— TASK DIRECTIONS —
Retype the data exactly, skipping any picture in it.

— SOURCE RECORDS —
----

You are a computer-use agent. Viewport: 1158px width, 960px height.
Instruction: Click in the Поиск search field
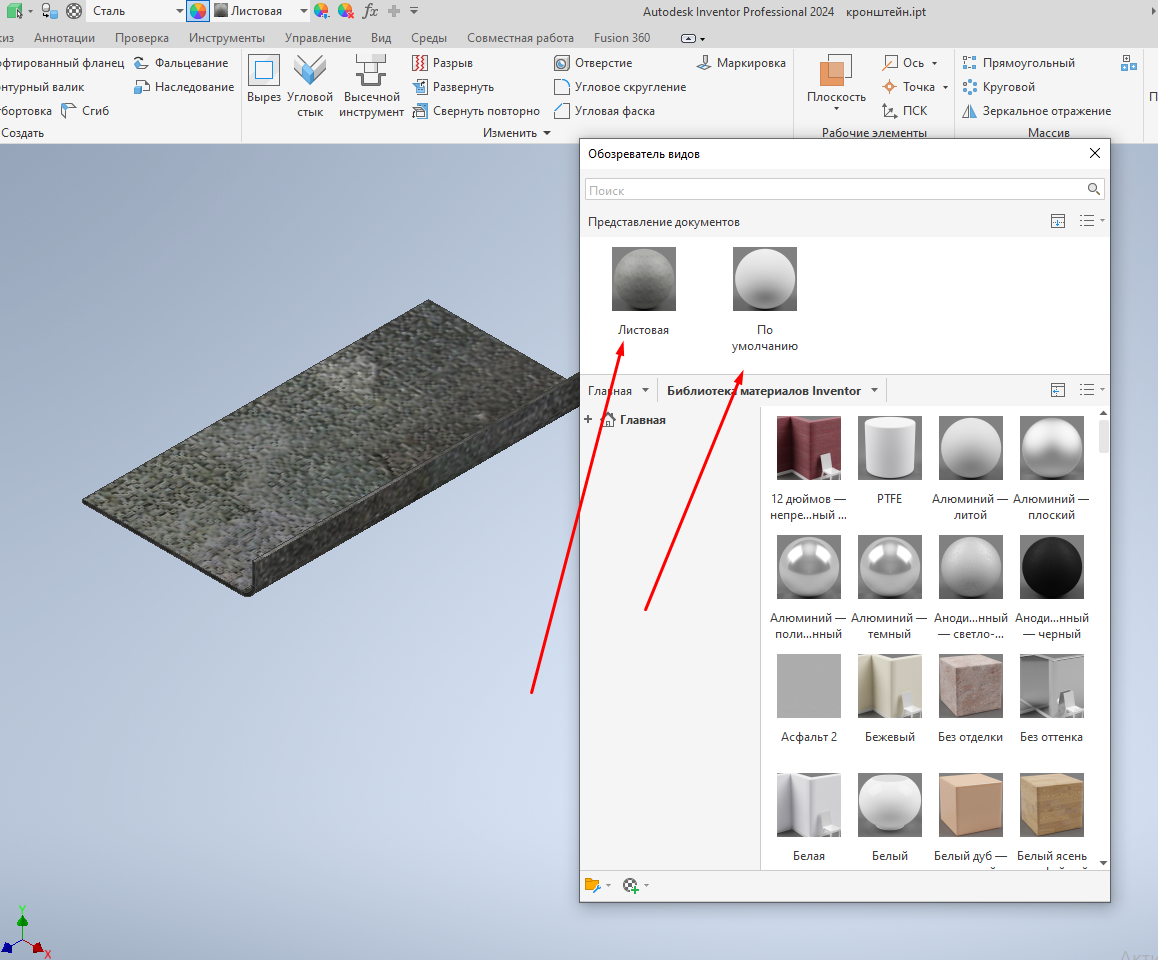point(834,190)
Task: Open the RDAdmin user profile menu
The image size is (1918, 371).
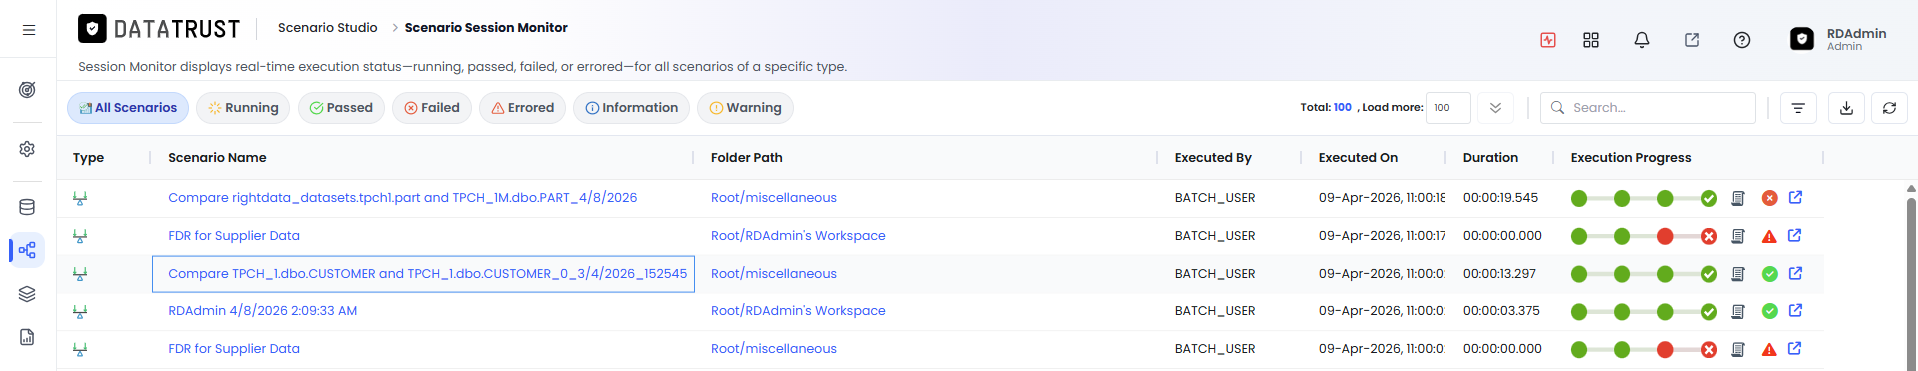Action: point(1839,39)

----

— RESPONSE —
You are a computer-use agent. Viewport: 1158px width, 960px height.
Instruction: Click in the Поиск search field
point(834,190)
Task: Open the RDAdmin user profile menu
The image size is (1918, 371).
Action: point(1839,39)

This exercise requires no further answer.